Taking money out of your retirement account to pay off debts is rarely a wise decision. Don’t empty your retirement account to pay debts.
Nearly everyone has good times and bad. Sometimes the bad times seem as bad as they can get. You may be tempted to dip into your 401(k) or IRA or TSP. You may be tempted to take out a loan against your retirement account to get through a rough patch. But again: don’t empty your retirement account to pay debts.
Your retirement accounts are for your retirement, not to ease short-term shortfalls.
First Consider Your Other Options
I have had many bankruptcy clients who have used their 401(k)s or IRAs to pay their bills or finance new purchases. If they had come to me first, I would have advised them against it. In some cases, they have completely emptied their accounts. In other cases, there are huge loans against the accounts that the client must repay through their paychecks. It just doesn’t make sense.

=== MATERIAL SHOWN ===
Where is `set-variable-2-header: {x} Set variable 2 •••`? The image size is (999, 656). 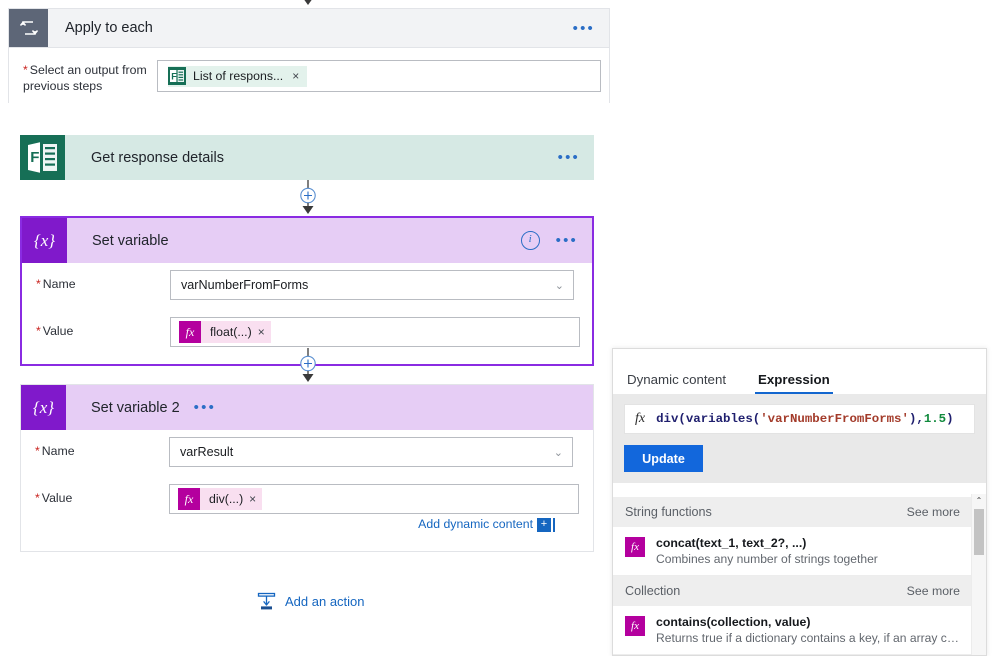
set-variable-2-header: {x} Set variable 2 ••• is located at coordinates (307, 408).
...
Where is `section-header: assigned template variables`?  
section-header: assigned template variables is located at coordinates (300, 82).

=== TASKS TO CARRY OUT ===
**1.** Using the text on retirement accounts and debt, tell whether each statement agrees with it. Answer yes or no, and quote the words that decide it. (a) The writer has had bankruptcy clients who used their 401(k)s or IRAs to pay bills. (b) The writer would have told those clients to go ahead and use their accounts. (c) Retirement accounts are meant to help with short-term shortfalls.
**2.** Write the next few sentences of the text on retirement accounts and debt, picking up right after its last sentence.
The listing is separate material and has nothing to do with the text on retirement accounts and debt.

=== ANSWERS TO EACH TASK ===
**1.**
(a) Yes: "I have had many bankruptcy clients who have used their 401(k)s or IRAs to pay their bills or finance new purchases."
(b) No: "If they had come to me first, I would have advised them against it."
(c) No: "Your retirement accounts are for your retirement, not to ease short-term shortfalls."

**2.**
Almost every kind of retirement account is considered exempt property in bankruptcy. Instead of robbing their financial futures to pay a creditor, in most cases it makes more sense simply to make that creditor go away through a Chapter 7 bankruptcy. The Bankruptcy Code protects retirement accounts from liquidation.
If you deplete your retirement account, then you may be unable to retire when you want to. Or you may find that your retirement is not as comfortable as you had hoped. And retirement accounts are not built up overnight.
The IRS considers also funds withdraw from retirement accounts to be taxable income. If you incur the 10% penalty for early withdrawals from your 401(k) or IRA, those taxes won’t go away in the bankruptcy if you decide to file down the road. In essence, you will be taking on new debt, just to satisfy an old one.
Don’t Empty Your Retirement to Pay Debts
Don’t tap into your retirement savings. Instead, make an appointment with an experienced bankruptcy attorney who can help you weigh your options before you make a decision you’ll regret later in life. Call Lee Legal at (202) 448-5136 for a free consultation.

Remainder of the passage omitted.